→ **Saved data entries**:
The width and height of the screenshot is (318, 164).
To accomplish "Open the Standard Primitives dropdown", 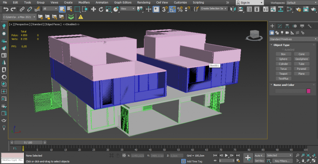I will coord(293,39).
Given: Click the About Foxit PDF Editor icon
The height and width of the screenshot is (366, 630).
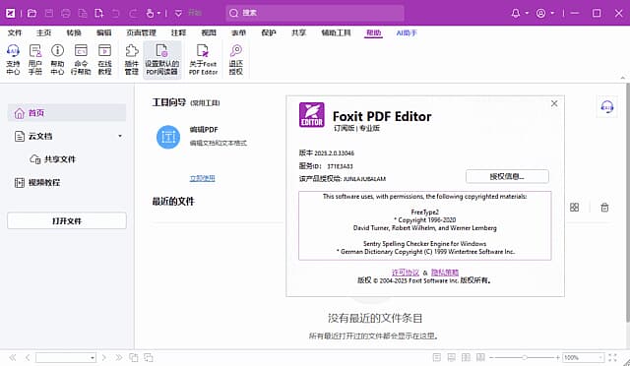Looking at the screenshot, I should (203, 59).
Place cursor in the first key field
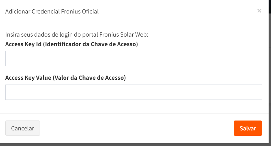The height and width of the screenshot is (146, 271). tap(134, 58)

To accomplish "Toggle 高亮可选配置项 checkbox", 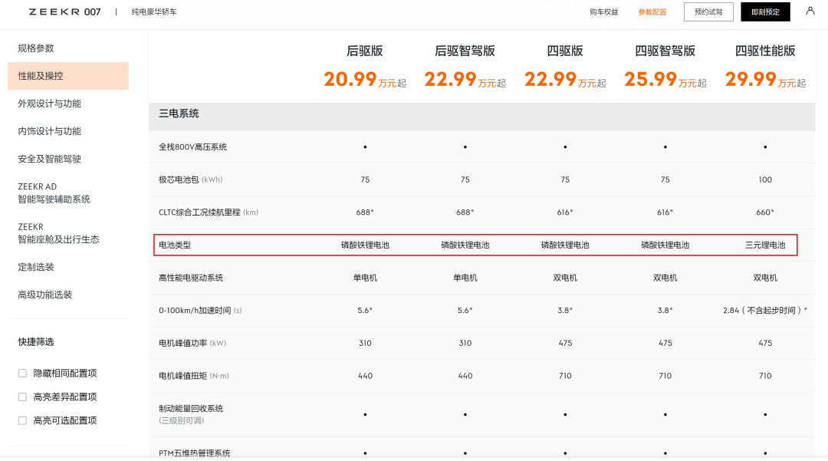I will click(x=22, y=421).
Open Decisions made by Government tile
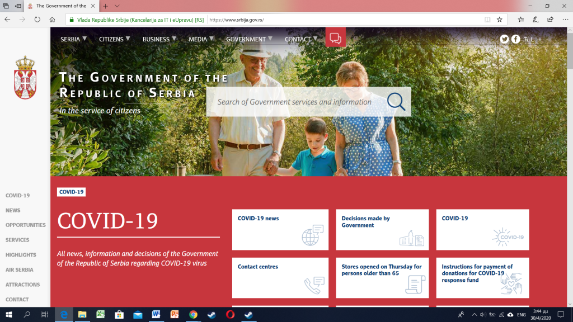The height and width of the screenshot is (322, 573). tap(382, 229)
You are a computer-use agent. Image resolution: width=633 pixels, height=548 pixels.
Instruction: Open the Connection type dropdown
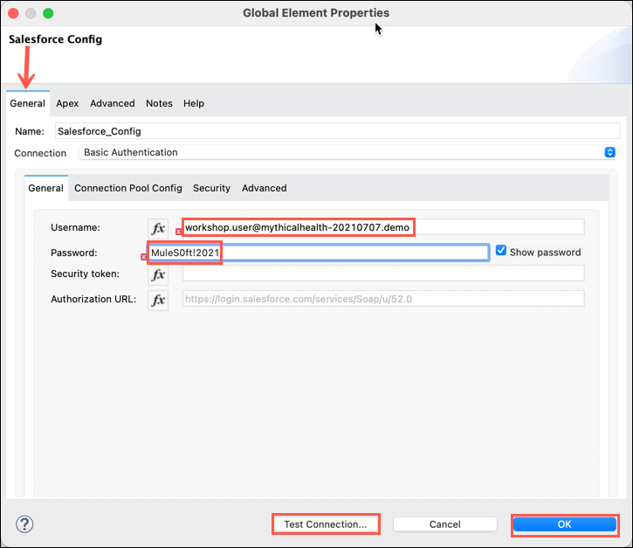[347, 152]
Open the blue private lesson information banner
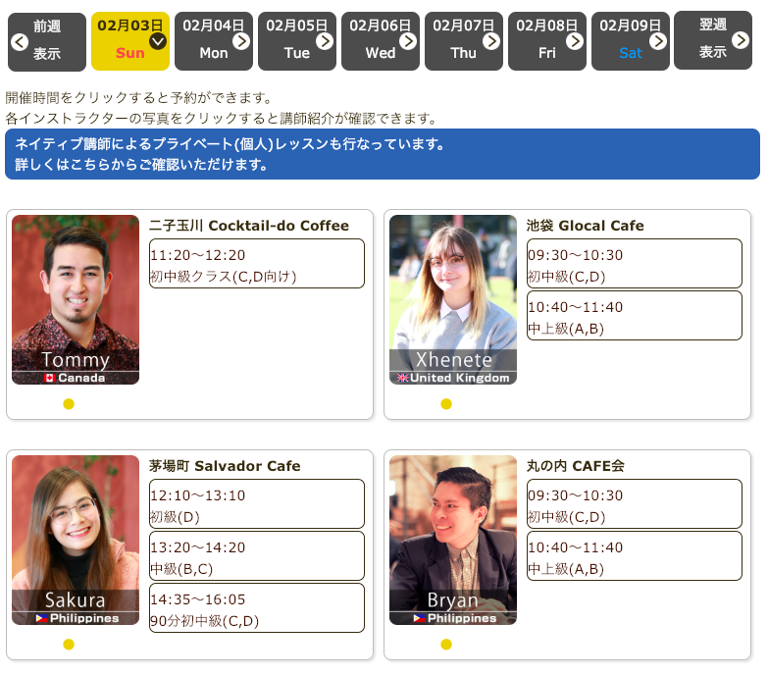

→ **WORK TASK**: Every line from the one containing "Open Decisions made by Government tile" through the end of the records is to be returned exactly, and those lines alone; pictures are dropped.

→ **RESPONSE**:
Open Decisions made by Government tile
The height and width of the screenshot is (322, 573). tap(382, 229)
You are a computer-use agent. Image resolution: width=633 pixels, height=548 pixels.
Instruction: Open the Connection type dropdown
[347, 152]
Open the blue private lesson information banner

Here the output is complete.